スタイルは、NHKでも放映された「白熱教室」と同じですが、同時通訳が入っているということもあり、白熱とまでは残念ながらいきませんでした。
サンデル教授の講義で関心したのは、発言者の名前を確実に記憶していることです。発言者は、最初にファーストネームを言ってから発言します。彼にとって日本人の名前は大変覚えにくいでしょうが、ほぼ間違いなく覚えていました。
もう一つは、多少ずれた発言に対しても、しつこく問いかけを繰り返すことにより、意味のある発言を引き出す技術です。
普通教壇に立つ人は、自分なりの進行イメージ(ストーリー)を作成し、落とし所を決めて臨むはずです。ストーリーは一本とは限りませんが、数本でしょう。そこから大きく外れると、混乱し不快感をあらわすこともあります。極端な場合は無視します。サンデル教授は、全体そうはしません。

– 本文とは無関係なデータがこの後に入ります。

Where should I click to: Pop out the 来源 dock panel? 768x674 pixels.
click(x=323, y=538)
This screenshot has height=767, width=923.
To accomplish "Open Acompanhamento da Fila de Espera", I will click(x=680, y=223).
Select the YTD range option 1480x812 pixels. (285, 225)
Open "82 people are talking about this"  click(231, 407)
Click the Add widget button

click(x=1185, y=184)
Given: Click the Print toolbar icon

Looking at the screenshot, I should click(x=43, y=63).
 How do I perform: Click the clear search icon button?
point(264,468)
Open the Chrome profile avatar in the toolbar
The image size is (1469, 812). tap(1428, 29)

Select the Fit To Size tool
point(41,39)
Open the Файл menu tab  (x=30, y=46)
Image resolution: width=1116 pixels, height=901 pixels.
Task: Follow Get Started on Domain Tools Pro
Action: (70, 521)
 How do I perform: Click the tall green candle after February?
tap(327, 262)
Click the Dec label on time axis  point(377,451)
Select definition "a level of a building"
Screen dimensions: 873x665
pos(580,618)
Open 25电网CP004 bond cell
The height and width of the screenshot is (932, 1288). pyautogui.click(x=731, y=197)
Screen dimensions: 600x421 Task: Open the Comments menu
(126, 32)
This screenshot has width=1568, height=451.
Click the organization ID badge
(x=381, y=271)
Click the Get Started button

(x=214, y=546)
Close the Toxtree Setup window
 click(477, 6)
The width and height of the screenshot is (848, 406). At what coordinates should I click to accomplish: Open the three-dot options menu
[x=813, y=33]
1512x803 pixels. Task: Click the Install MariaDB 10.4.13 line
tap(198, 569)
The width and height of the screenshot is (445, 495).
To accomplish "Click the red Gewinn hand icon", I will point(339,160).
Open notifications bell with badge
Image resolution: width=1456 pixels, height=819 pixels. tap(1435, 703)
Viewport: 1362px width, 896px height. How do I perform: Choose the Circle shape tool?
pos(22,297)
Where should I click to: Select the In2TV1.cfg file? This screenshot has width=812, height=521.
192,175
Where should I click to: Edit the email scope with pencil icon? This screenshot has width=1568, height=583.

だから、多くの受講者が発言を求めて挙手するのです。
彼のストーリーイメージは、数本の線ではなく、縦横に広がるメッシュのイメージでした。各は発言者をそのメッシュの特定の場所に置いておきます。決して放置しません。そして、議論の展開がそちらに向かったりすると、前の発言者に再び質問したりします。発言者をメッシュ地図上に置いておくために、発言者の名前を記号として記憶する必要があるのでしょう。
このように、一言でいえば大変懐が深い講義の展開なのです。そのためには入念な準備と集中力が必要です。それを文化的背景も異なる日本で、しかも一発勝負で行って成功させるのですから、やはりさすがです。
一方、発言者側の特徴で感じたのは、論理的説明に慣れていない人が多い点です。言葉での勝負になれば、論理性は必須です。思いは強いのだけど、うまく言葉で組み立てられないもどかしさを、何人もの発言に感じました。これは、そういう学校教育や職場での訓練を受けていなければ、仕方がないことなのかもしれません。
ただ、このような思考を促す対話型クラスは、講師の能力さえあれば日本人相手でも十分可能です。政治哲学ですから正解があるわけでもありません。正解を求める傾向が強い我々日本人ですが、終わったあとの参加者の様子を見る限り、うまく思考を強いられたことで大変満足していようでした。慣れていないだけに新鮮でもあったのでしょう。
やはり、問題は教える側の能力が全然追いついていないことでしょう。あらためてそれを痛感しました。